For each line below, check whether "Raccord" is present. Report how many lines have it, nothing else.

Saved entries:
# # #

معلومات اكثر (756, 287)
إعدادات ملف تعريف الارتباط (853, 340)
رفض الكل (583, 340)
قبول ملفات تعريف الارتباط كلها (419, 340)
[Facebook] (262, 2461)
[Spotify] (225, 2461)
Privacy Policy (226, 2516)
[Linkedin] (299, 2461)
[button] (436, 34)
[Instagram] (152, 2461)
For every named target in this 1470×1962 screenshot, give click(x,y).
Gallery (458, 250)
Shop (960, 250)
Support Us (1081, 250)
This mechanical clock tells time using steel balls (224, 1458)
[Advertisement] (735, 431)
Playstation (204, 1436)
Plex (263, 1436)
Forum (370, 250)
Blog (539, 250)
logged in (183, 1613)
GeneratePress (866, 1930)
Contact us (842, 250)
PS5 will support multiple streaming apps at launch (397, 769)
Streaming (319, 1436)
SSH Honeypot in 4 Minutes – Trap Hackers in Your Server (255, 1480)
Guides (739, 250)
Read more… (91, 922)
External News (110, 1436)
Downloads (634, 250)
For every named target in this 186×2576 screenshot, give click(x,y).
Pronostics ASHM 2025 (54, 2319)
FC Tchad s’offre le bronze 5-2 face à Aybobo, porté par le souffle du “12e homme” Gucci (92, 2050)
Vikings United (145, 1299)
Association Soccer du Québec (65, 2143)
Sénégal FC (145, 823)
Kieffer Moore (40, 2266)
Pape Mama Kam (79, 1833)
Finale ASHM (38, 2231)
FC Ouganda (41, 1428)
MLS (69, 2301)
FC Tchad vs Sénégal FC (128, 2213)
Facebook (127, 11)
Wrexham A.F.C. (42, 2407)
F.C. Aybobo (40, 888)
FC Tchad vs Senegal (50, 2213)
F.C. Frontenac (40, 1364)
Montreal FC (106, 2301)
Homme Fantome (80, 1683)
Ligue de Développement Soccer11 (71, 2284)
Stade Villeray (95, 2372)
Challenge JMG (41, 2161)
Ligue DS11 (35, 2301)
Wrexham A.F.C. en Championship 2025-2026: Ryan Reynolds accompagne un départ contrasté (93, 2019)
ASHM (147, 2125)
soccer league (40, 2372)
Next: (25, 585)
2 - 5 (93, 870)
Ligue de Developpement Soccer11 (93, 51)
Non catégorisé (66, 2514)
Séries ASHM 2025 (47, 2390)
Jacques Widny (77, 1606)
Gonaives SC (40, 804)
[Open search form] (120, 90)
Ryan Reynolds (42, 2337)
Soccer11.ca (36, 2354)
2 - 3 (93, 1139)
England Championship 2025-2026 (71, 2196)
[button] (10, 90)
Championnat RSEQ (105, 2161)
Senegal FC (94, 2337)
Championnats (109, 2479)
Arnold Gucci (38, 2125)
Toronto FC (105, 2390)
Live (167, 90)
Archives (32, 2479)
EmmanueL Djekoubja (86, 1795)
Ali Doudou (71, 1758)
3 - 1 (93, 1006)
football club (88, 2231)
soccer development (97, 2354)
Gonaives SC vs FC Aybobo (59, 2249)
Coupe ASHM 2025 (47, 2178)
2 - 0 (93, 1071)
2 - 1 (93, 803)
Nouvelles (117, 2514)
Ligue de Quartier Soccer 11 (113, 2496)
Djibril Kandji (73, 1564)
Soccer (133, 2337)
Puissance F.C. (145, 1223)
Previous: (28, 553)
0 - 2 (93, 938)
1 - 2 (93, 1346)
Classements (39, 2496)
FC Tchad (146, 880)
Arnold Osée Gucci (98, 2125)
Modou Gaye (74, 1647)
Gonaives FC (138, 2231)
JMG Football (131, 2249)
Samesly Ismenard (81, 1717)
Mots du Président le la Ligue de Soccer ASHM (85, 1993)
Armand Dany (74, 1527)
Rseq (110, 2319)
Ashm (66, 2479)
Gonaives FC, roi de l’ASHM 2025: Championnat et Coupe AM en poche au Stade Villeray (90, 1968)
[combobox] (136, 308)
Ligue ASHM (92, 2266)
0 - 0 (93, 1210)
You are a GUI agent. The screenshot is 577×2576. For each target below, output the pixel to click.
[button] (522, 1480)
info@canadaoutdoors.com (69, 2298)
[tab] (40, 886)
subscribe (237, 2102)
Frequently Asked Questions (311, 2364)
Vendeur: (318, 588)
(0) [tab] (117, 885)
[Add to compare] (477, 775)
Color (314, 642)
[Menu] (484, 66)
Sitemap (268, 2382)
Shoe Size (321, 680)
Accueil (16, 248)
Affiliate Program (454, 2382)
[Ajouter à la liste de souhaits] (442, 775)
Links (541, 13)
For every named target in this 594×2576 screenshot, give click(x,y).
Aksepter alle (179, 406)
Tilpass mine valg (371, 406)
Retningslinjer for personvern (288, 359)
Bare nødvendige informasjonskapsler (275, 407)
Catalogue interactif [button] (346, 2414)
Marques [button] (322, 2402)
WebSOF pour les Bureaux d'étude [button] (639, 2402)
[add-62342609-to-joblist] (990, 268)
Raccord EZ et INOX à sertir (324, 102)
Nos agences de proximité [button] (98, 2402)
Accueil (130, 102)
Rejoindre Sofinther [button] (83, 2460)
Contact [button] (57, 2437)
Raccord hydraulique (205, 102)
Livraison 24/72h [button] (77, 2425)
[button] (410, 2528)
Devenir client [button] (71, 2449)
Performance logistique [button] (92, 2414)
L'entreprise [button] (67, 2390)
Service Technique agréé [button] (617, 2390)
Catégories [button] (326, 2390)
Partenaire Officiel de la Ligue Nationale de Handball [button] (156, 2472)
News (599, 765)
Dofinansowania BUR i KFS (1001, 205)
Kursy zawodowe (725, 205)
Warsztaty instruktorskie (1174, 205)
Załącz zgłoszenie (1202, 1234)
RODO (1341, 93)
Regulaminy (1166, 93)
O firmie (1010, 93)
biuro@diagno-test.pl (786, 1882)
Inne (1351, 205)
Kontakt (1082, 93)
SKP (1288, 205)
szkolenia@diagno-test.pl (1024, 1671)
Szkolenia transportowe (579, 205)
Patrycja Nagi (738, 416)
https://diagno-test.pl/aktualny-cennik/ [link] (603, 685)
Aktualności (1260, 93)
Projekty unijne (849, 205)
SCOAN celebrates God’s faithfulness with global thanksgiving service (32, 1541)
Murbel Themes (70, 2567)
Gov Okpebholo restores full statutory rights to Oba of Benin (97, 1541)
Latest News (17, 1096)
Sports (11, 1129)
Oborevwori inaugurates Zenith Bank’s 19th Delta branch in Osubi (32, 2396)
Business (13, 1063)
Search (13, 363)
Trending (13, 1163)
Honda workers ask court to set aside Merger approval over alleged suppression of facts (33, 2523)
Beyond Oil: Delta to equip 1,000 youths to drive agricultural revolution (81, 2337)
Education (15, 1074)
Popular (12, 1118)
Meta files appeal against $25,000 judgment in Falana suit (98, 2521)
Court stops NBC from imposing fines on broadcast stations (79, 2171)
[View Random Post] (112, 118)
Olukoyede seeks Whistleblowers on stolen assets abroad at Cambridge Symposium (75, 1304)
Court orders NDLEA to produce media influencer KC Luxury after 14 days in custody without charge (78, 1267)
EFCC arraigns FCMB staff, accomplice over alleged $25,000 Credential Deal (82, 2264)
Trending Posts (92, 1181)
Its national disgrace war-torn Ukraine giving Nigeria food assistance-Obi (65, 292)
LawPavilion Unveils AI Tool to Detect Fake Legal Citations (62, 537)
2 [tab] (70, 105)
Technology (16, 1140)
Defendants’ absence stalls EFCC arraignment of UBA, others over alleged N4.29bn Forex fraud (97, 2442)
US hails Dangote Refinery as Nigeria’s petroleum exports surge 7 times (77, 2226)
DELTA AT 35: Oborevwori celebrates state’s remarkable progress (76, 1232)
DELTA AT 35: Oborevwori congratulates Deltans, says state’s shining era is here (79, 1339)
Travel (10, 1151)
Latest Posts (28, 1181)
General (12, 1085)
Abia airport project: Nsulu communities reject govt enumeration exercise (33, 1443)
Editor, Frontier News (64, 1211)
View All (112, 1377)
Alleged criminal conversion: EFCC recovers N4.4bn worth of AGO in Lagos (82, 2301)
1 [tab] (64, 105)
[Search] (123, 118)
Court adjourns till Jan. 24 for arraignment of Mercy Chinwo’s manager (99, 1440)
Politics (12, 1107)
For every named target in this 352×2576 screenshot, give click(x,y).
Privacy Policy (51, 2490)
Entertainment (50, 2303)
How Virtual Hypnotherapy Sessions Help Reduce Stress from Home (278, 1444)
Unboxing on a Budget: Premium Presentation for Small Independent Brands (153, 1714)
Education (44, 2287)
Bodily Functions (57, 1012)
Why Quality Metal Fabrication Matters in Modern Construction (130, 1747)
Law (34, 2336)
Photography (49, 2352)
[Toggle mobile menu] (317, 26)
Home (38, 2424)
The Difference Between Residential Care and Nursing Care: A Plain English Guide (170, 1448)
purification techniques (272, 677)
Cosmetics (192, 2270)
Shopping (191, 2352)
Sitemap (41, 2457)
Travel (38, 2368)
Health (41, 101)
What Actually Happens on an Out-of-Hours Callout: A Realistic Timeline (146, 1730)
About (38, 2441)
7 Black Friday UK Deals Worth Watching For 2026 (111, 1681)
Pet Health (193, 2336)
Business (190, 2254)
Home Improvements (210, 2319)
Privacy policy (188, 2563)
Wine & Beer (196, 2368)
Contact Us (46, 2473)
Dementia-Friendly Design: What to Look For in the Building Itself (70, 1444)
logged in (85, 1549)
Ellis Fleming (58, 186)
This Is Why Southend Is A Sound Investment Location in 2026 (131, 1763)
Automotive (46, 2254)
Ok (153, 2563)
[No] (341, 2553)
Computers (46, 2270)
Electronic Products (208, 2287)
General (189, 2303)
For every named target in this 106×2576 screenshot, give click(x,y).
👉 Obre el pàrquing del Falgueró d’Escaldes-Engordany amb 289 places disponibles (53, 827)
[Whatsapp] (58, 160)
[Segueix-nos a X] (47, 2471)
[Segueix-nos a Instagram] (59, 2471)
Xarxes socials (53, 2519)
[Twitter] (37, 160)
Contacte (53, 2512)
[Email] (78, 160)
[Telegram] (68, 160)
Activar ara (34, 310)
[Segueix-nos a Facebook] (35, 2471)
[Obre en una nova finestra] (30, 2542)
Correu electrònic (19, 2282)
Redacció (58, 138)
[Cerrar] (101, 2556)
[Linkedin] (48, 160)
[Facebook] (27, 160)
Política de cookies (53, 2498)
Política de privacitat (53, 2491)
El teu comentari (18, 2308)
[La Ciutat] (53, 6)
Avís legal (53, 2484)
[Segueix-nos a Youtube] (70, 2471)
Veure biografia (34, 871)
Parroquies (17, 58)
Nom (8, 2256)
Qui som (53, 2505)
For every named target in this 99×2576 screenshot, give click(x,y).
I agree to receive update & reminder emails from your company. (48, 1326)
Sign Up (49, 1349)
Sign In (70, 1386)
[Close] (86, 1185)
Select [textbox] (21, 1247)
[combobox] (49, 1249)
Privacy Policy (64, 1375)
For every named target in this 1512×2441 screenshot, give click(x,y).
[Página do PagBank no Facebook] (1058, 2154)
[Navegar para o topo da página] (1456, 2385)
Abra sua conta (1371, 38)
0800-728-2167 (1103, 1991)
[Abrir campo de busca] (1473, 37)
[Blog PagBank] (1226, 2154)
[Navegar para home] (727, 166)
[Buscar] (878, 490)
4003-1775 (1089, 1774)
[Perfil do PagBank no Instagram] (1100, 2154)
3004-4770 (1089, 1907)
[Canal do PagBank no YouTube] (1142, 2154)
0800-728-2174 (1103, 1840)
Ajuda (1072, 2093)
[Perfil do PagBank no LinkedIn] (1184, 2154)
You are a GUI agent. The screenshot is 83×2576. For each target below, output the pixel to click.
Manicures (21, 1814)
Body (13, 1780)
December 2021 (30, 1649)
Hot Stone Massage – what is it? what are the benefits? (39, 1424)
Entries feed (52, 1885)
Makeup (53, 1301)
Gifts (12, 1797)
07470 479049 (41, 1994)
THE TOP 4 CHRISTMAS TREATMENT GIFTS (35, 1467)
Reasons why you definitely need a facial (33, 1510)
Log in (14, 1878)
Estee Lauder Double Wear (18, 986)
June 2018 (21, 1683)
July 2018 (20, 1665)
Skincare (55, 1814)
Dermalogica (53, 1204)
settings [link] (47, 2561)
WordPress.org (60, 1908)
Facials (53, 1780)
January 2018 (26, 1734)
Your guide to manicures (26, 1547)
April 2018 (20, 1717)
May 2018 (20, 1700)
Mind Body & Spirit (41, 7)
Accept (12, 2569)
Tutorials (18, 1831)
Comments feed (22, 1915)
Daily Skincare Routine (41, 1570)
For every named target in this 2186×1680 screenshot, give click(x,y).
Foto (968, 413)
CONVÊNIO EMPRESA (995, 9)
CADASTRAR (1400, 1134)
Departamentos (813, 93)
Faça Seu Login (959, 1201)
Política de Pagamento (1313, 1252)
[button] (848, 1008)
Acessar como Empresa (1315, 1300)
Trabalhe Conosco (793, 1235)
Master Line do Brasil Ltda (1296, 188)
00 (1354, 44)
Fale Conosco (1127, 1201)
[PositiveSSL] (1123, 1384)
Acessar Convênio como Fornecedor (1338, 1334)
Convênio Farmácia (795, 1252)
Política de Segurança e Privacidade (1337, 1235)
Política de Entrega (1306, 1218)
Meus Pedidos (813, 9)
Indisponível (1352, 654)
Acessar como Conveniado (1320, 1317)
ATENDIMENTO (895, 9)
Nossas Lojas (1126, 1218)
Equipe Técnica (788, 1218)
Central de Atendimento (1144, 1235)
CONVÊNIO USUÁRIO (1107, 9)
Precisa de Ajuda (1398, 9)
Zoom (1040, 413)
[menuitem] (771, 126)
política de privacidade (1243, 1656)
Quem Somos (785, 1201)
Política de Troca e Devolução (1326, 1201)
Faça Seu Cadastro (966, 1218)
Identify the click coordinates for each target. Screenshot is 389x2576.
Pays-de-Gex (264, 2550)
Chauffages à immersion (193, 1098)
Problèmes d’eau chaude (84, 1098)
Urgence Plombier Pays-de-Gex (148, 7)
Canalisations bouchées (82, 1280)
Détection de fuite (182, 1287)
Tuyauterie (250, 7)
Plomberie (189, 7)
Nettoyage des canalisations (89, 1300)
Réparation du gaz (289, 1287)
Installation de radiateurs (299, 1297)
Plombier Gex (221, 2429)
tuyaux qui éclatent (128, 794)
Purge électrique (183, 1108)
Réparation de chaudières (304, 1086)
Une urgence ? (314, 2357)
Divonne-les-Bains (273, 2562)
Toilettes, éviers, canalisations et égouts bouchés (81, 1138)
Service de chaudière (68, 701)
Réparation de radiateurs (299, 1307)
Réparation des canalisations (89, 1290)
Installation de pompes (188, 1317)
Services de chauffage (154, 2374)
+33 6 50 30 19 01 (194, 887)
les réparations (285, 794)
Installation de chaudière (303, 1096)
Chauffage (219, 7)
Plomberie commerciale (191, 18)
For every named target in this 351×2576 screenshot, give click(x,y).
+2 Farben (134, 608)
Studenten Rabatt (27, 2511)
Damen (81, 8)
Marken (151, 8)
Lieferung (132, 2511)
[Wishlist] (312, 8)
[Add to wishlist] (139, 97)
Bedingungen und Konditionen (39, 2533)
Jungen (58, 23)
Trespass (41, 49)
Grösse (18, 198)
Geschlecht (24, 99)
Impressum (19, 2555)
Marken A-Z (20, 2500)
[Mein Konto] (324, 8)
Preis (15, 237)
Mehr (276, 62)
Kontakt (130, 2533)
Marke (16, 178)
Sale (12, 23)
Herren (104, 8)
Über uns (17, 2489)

# # #

| ANSWER TO THE PROBLEM |
2